Every line below from the one containing "Instruction: Add pyroxene" through the one containing "Given: Click the select layout square icon" must be transcribed exactly. Omit all lines outside that stretch.

INFORMATION GIVEN Start Marker

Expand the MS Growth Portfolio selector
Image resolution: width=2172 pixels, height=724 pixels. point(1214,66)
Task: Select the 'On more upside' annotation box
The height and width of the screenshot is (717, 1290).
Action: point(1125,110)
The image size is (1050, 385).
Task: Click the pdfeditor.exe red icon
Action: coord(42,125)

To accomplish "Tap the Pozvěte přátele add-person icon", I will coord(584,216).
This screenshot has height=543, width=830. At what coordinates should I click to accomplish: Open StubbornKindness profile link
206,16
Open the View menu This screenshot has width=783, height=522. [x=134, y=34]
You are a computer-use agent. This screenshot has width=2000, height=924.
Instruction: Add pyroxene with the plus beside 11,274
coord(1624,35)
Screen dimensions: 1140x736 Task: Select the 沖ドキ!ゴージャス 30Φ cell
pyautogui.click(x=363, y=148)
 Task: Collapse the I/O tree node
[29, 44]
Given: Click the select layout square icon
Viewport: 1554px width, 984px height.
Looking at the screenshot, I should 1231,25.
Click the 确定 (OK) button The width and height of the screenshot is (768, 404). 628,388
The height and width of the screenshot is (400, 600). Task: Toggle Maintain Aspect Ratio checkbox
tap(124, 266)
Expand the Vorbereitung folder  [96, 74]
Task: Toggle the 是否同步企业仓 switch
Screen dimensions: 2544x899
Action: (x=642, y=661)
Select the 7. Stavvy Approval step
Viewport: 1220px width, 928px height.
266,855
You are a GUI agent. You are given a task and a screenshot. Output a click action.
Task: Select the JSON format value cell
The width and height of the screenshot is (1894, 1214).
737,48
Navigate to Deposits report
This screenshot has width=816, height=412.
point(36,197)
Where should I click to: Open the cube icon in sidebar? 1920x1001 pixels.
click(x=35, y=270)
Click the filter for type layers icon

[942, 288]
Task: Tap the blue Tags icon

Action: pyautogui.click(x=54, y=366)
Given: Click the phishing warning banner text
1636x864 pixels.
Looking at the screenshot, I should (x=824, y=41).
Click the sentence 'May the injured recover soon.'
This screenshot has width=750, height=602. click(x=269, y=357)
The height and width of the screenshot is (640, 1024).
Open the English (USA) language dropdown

INFORMATION GIVEN End Marker

■ **OUTPUT OF THE TASK**:
Instruction: Add pyroxene with the plus beside 11,274
coord(1624,35)
Screen dimensions: 1140x736 Task: Select the 沖ドキ!ゴージャス 30Φ cell
pyautogui.click(x=363, y=148)
 Task: Collapse the I/O tree node
[29, 44]
Given: Click the select layout square icon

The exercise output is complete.